* **EXERCISE DETAILS**
Take each line below that has "name" and copy it.

━━━ SUPPLIED MATERIAL

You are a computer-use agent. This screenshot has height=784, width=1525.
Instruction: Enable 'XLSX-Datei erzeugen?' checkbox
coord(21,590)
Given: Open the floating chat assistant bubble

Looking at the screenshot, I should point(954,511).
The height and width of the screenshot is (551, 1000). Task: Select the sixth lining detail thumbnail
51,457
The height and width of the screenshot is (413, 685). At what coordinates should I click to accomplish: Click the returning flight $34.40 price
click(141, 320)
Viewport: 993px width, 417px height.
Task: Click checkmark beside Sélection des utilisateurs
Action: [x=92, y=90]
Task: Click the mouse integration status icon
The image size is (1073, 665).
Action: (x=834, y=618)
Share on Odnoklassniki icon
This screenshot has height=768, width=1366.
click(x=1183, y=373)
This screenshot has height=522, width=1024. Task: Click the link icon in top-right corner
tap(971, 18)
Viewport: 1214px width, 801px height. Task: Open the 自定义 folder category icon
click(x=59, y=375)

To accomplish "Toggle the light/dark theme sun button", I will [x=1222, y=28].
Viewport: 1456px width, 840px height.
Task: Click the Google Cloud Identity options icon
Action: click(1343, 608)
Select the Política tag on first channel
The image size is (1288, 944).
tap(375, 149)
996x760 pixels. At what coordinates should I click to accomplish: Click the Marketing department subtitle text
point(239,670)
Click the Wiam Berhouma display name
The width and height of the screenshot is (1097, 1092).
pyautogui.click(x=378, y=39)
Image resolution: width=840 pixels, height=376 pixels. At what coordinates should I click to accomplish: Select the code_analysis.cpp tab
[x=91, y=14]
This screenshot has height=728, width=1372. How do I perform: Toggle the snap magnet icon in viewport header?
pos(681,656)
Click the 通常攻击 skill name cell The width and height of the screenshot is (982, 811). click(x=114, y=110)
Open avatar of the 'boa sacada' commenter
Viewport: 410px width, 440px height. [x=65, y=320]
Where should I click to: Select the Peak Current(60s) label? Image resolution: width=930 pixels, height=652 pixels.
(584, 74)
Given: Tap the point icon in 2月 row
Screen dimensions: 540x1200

━━━━━━

* **SOLVED PROBLEM**
Click the Wiam Berhouma display name
Click the 通常攻击 skill name cell The width and height of the screenshot is (982, 811). click(x=114, y=110)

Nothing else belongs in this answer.